Держатели облигаций и те, у кого были деньги в долг, были особенно уязвимы перед инфляцией, вот почему многие лидеры так испугались эмиссии бумажных денег и других законов об облегчении положения должников, принятых собраниями штатов в 1780-х гг. Инфляция угрожала не только средствам к существованию кредиторов и элиты с имущественным состоянием, но и их власти и независимости. Хотя такие лидеры, как Мэдисон, часто считали сторонников бумажных денег и схем облегчения долгов в 1780-х годах не более чем уравнителями, не заботящимися о правах собственности, эти популярные сторонники бумажных денег и легкого кредита не были ни бесправными массами, ни нищими радикалами, выступающими против частной собственности на имущество. Они сами были владельцами собственности, иногда богатыми, которые верили в священность собственности так же, как и Мэдисон. Только обычно они пропагандировали другой вид собственности - современную, рискованную собственность, собственность как товар; динамичную, предпринимательскую собственность; венчурный капитал, даже если это была земля; не деньги в долг, а деньги, взятые в долг; в общем, все те бумажные деньги, которые предприимчивые фермеры и начинающие бизнесмены требовали в эти годы.
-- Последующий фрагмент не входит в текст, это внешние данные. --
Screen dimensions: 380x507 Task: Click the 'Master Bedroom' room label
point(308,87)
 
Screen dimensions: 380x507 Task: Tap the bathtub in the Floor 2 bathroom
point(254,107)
К 1780-м годам казалось, что большинство в народных законодательных органах стало столь же опасным для личных свобод, как и ненавистные королевские губернаторы. "173 деспота, несомненно, были бы столь же деспотичны, как и один", - писал Джефферсон в 1785 году в своих "Заметках о штате Виргиния". "Выборный деспотизм - это не то правительство, за которое мы боролись".31
Больше всего таких лидеров, как Мэдисон, тревожил тот факт, что эти злоупотребления индивидуальными правами со стороны законодательных органов штатов были поддержаны большинством избирателей в каждом штате. В 1770-х годах революционеры не предполагали, что народ может стать тираном. Когда в 1775 году тори предположили, что народ действительно может злоупотреблять своей властью, добрые патриоты-виги, такие как Джон Адамс, отвергли эту идею как нелогичную: "Демократический деспотизм - это противоречие в терминах".32 Корона или исполнительная власть были единственным возможным источником тирании; народ никогда не мог тиранить сам себя.
Но к 1780-м годам многие лидеры пришли к пониманию того, что революция высвободила социальные и политические силы, которых они не ожидали, и что "эксцессы демократии" угрожают самой сути их республиканской революции. Поведение законодательных собраний штатов, в отчаянии говорил Мэдисон, поставило "под сомнение фундаментальный принцип республиканского правительства, согласно которому большинство, правящее в таких правительствах, является самым надежным стражем как общественного блага, так и частных прав".33 Именно этот вопрос сделал 1780-е годы столь важными для многих американских лидеров.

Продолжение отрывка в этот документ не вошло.